* Exercise *
Please write out every entry below exactly, leaving out any pictures.

* Information *
========================================
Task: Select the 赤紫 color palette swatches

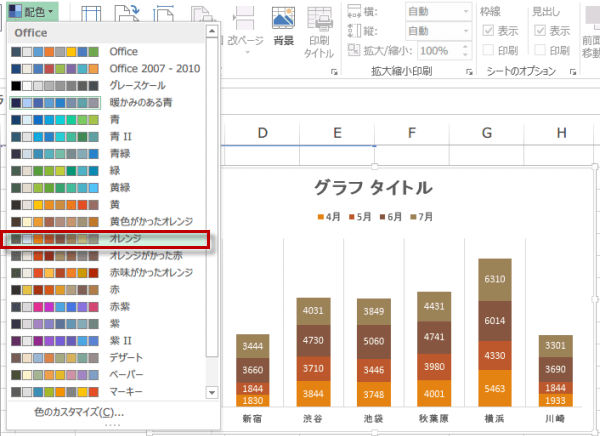Action: point(53,307)
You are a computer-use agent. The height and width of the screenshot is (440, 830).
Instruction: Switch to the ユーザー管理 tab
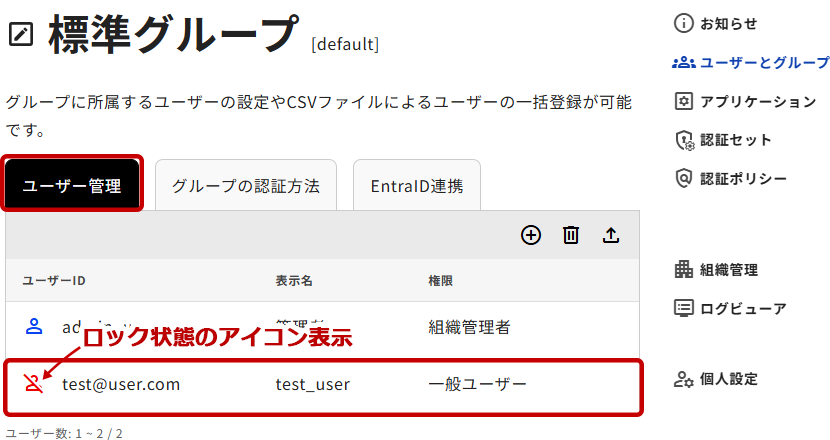[x=72, y=185]
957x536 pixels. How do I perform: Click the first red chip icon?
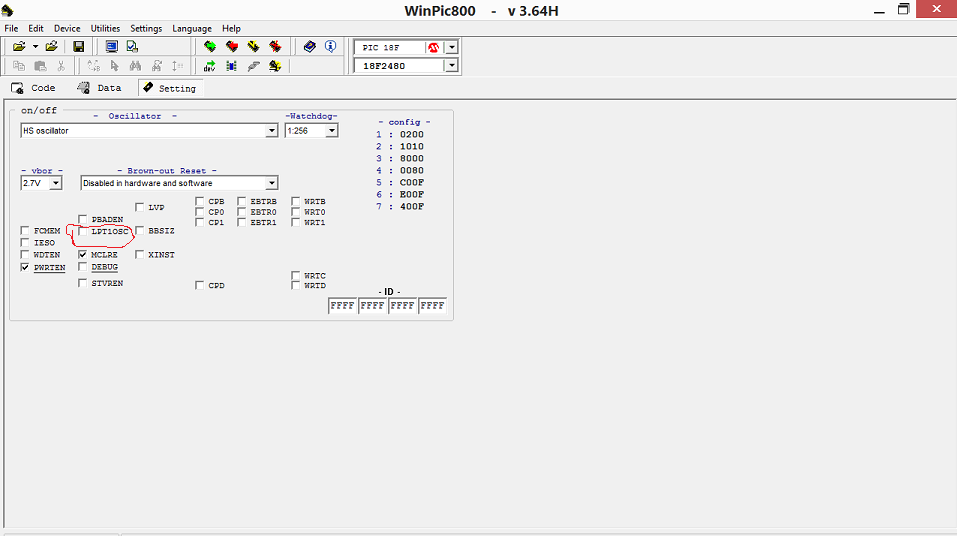[232, 47]
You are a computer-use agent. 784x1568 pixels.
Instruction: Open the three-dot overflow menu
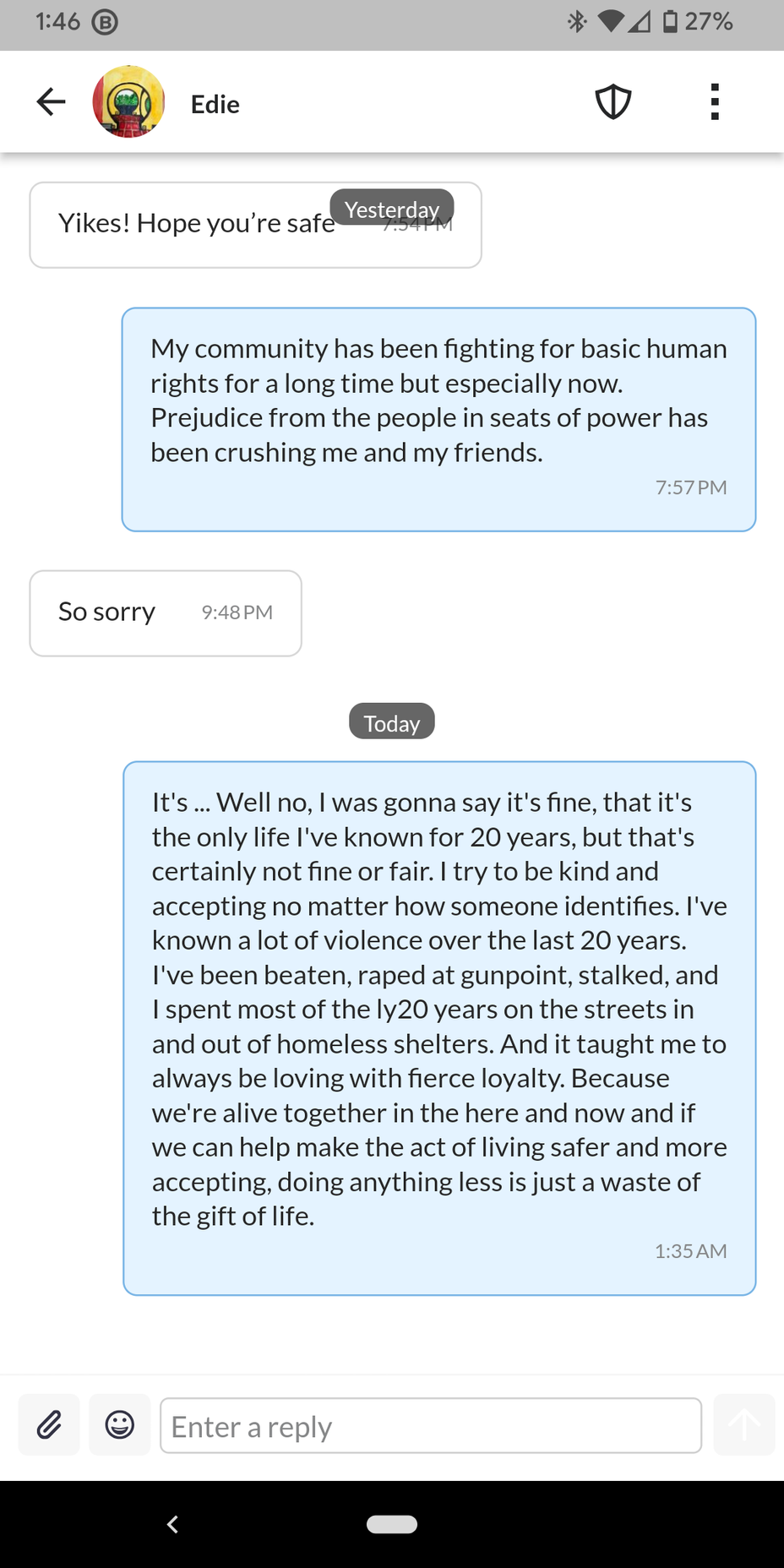715,102
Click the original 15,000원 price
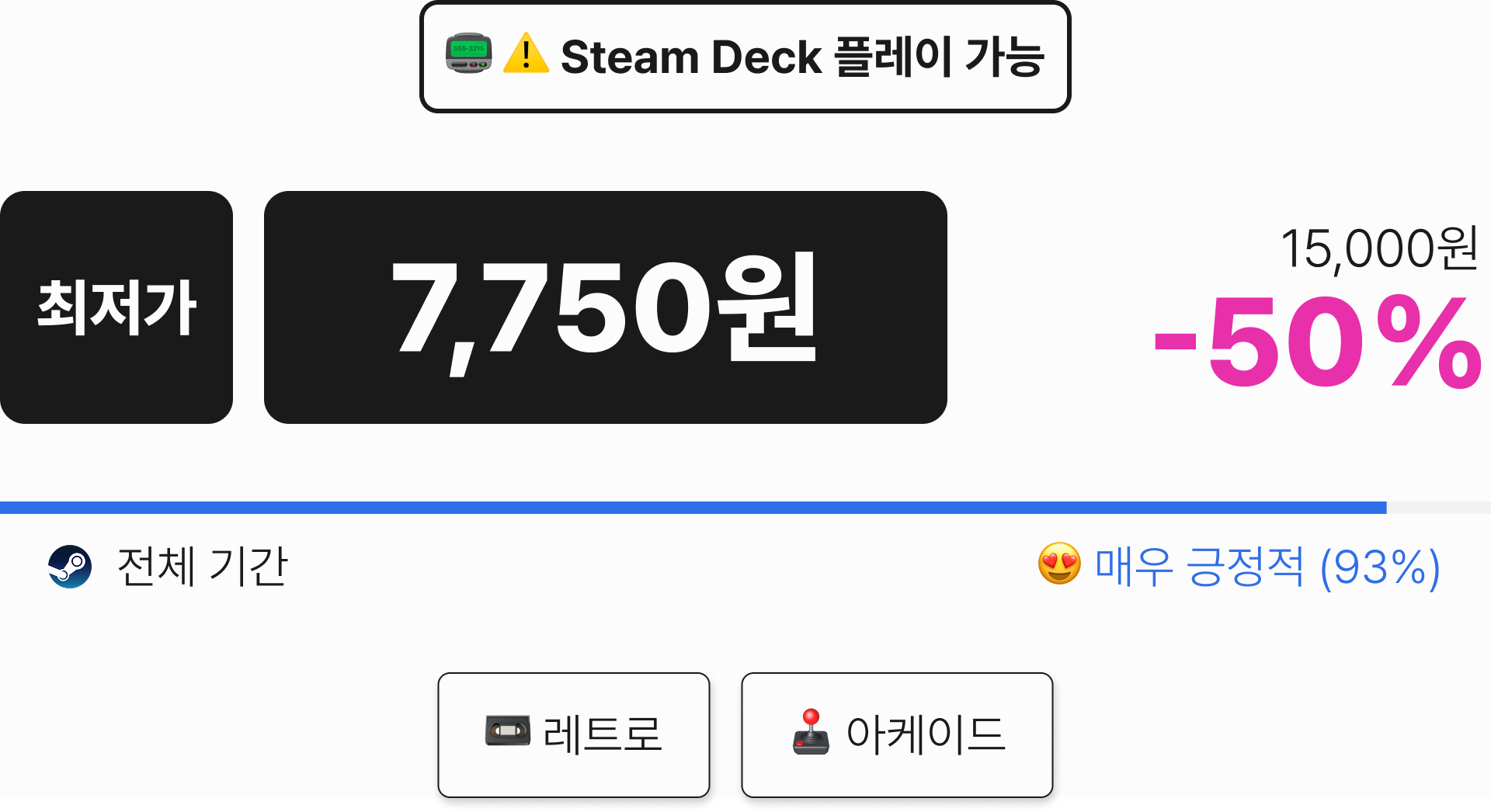Image resolution: width=1491 pixels, height=812 pixels. point(1380,249)
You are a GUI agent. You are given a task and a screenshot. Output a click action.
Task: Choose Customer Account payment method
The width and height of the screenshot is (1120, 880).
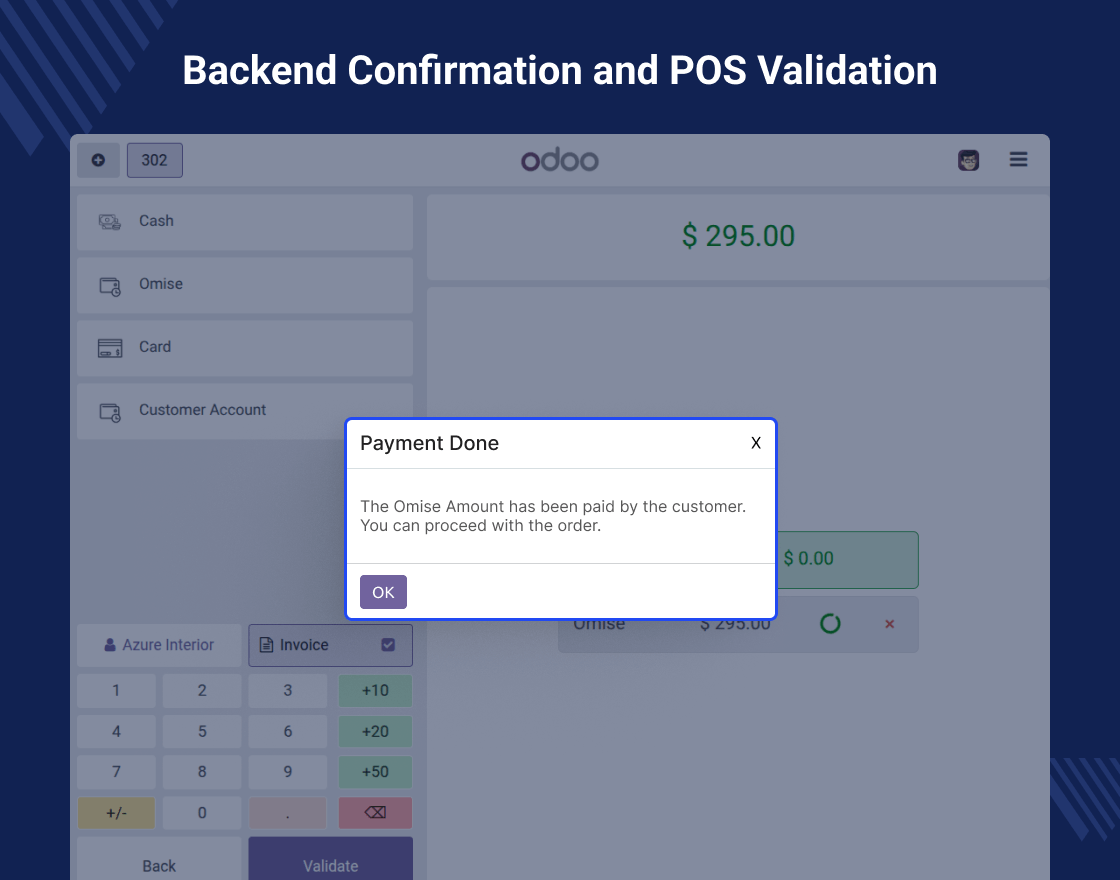244,410
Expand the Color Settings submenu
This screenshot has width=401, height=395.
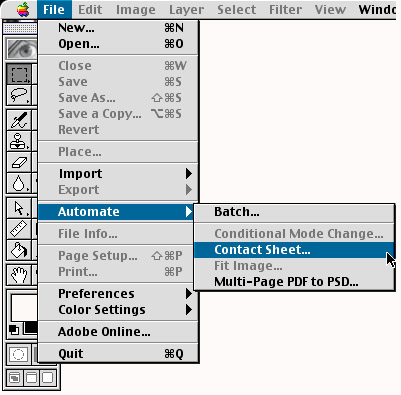[x=118, y=310]
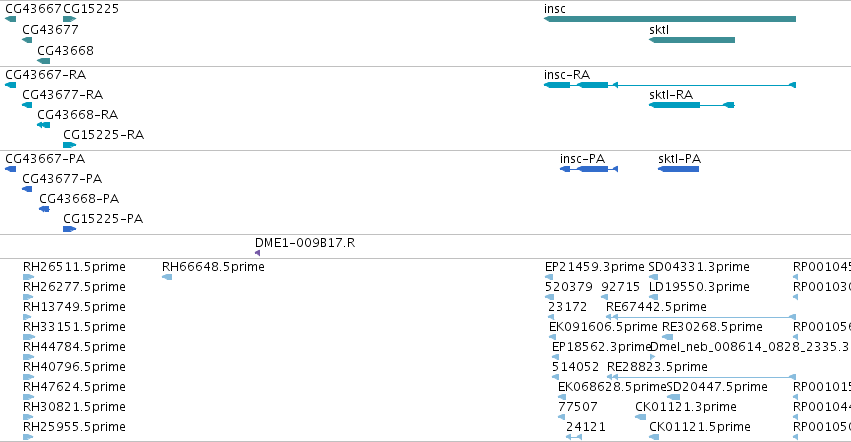The image size is (851, 442).
Task: Click the sktl-PA protein bar
Action: (678, 169)
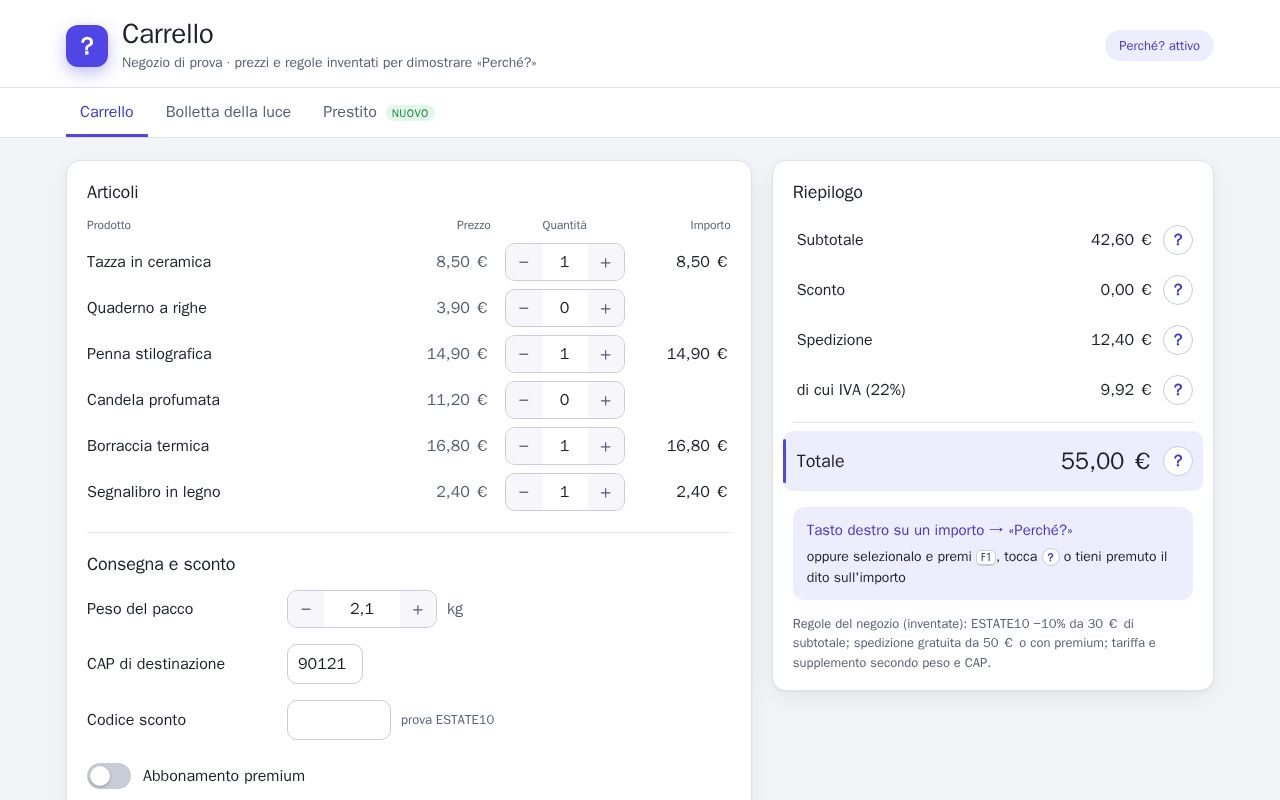Toggle the Abbonamento premium switch

pos(109,776)
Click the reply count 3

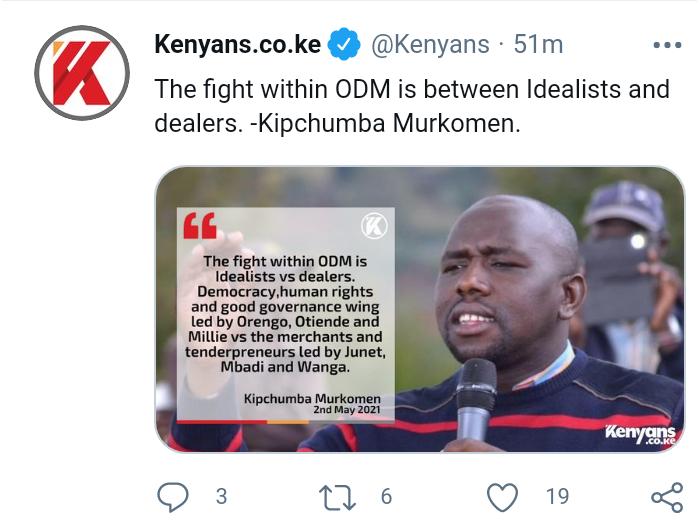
========================================
* Written response *
Task: Select the 赤紫 color palette swatches

Action: point(53,307)
You are a computer-use agent. The height and width of the screenshot is (440, 830).
Instruction: Switch to the ユーザー管理 tab
[x=72, y=185]
957x536 pixels. How do I perform: Click the first red chip icon?
[232, 47]
You are a computer-use agent. 784x1568 pixels.
Instruction: Open the three-dot overflow menu
715,102
Click the original 15,000원 price
Image resolution: width=1491 pixels, height=812 pixels. point(1380,249)
You are a GUI agent. You are given a task and a screenshot. Output a click action.
Task: Choose Customer Account payment method
The width and height of the screenshot is (1120, 880).
244,410
Expand the Color Settings submenu
This screenshot has width=401, height=395.
[x=118, y=310]
The image size is (851, 442).
Task: Click the sktl-PA protein bar
Action: (678, 169)
Toggle the Abbonamento premium switch

pos(109,776)
Click the reply count 3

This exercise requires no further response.